Chris and Richard. Managed to include the menu as well
Queuing up for the Costume Pageant. Clare in white top – 1920s
C C Humphreys reading from his book “Fire” I’ve already bought two books about 1666, do I need another?
The highlight of the evening was an invitation (after much nagging) to handle a Seax.
Thank You, Matthew “Come up to my room and I’ll show you my Seax” Harffy
I was up bright and early the next morning for my Full English breakfast, ready for the final day of the conference. There was to be a lot of running back and forth today. I had two pitch sessions booked. I will draw a veil over them, except to say that they have given me a lot to think about.
I just managed to get to the “Streets through the Ages” Panel just before it started. Here we were given descriptions of life in different eras. Gordon Jackson spoke about Romans, Carol McGrath about Medieval – 14th century (not Anglo-Saxon I’m afraid) Jenny Barden took us back to the Elizabethan period and Charlotte was not left much time for the 17th century. We were running late and everyone wanted to get to the main hall for the talk by Tracy Chevalier.

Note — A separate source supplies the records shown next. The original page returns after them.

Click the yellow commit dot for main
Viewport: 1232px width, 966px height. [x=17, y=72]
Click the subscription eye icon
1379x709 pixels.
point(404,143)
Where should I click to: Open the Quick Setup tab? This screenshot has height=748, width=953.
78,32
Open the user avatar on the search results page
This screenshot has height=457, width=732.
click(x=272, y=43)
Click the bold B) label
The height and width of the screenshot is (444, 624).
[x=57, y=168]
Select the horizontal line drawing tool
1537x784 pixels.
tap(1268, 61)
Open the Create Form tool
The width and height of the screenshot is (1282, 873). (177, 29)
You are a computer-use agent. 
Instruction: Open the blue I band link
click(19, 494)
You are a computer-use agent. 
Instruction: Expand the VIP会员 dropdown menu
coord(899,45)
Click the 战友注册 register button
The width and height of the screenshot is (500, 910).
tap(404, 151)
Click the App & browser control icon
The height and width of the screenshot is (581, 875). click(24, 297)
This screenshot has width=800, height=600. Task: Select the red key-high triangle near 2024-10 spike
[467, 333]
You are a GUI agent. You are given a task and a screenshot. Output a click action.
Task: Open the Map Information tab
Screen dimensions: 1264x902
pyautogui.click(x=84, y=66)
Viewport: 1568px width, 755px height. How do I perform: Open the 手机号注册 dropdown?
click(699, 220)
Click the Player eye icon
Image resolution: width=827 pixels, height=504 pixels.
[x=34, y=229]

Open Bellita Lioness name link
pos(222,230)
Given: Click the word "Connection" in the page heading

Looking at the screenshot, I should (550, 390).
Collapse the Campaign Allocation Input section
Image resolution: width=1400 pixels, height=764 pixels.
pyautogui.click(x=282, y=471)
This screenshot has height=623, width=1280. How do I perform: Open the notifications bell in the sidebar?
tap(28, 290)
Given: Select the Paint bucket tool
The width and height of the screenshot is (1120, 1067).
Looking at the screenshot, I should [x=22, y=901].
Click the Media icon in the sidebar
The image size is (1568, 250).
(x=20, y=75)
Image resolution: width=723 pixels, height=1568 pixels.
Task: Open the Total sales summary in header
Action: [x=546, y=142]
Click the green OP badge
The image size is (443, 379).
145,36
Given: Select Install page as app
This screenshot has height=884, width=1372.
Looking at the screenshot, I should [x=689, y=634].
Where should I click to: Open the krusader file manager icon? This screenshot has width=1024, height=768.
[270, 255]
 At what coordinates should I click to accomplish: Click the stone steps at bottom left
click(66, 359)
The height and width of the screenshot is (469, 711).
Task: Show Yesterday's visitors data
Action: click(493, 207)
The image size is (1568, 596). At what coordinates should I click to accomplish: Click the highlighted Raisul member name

Tracy Chevalier addressing a packed Hall
It was strange to discover that such and English seeming author as Tracy Chevalier spoke with an American accent. Although she has lived here a long time but hasn’t lost it. She talked about how distancing yourself in history makes it easier to write, although you have to spend a lot of time on research. If you write about the modern-day everyone asks if it’s autobiographical! That said, we heard something about a book she has been working on recently: a re-working of Othello set in a 1970s school playground.
Unfortunately I had to miss the questions part of this talk, but made it to the Session on “Time Slip; Time Travel” This is a genre which I enjoy reading. I might have a go at it myself, sometime. Anna Belfrage and Christina Courtenay explained about the difference between Time Slip, in which the characters do not actually physically travel back in time and Time Travel, when they do. You have to think carefully about the method of travel, how to emphasise the differences between your two eras. We finished with a competition. Who could think of the best method of time travel – the winner was someone who suggested shoes.
I didn’t make the HistFictionalist Challenge – too busy talking again. Missed the wrap up as well. I think my sense of time was getting adrift! I had some lunch, drifted around for a bit and then left. I didn’t want to leave. I walked into the centre of Oxford and as I returned to pick up my lift, got lost. I eventually found my way back, tired and foot worn. I had to return to real life.
So, what did I think of my first HNA Conference? I enjoyed it immensely – so much to do, so many people to meet: old friends, new friends, twitter friends. Sorry if I haven’t mentioned you in this blog, but you are in my thoughts.
Would I go again? Like a shot. Perhaps not next year, but when it is held in the UK again.